Choreographer Adela Clara has been recognized nationally for her innovative work in Spanish Dance. She studied in New York City, Madrid and Sevilla with some of the world's greatest masters of the art form. Among her teachers in this country were Mariquita Flores, Roberto Ximenez and Manolo Vargas. In Spain, Adela studied with Victoria Eugenia, Maria Rosa Merced, and Martin Vargas, among others.

Adela Clara founded Theatre Flamenco and served as its Artistic Director until 1983. Her immaginitive choreography for the company brought an element of theatricality to all the traditional forms of Spanish Dance. She is the recipient of numerous awards for choreography from both the National Endowment for the Arts and the California Arts Council. She has served for both the NEA and CAC as a panelist in those agencies' Dance Programs. In 1985, the first year of the San Francisco Bay Area Dance Coalition Isadora Duncan Awards, Adela Clara received the Choreographer's Award. For several seasons Adela also served as a judge for the San Francisco's popular Ethnic Dance Festival. Among her opera credits are City Center Opera in New York City, and the Seattle and San Francisco Opera Companies. In 1990, Adela did the choreography for Berkeley Repertory Theatre's production of Fuente Ovejuna and received the Bay Area Theatre Critics Circle Outstanding Achievement Award for Choreography in a Drama.

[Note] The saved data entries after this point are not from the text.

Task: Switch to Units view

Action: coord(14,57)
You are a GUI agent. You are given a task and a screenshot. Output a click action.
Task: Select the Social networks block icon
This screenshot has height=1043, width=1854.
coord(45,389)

In addition to her work as a choreographer, Adela Clara is a popular teacher and gives classes on a regular basis throughout the San Francisco Bay Area as well as workshops throughout the United States. She was a guest teacher for twelve years at the Institute for Spanish Arts in Santa Fe, New Mexico. Many of Adela's young students are entering professional careers as Spanish Dancers throughout the United States and Europe.

Adela Clara currently lives in San Francisco and has a "work in progress," which was inspired by her first trip to Playa Los Cocos, in Aticama, Nyarit, Mexico.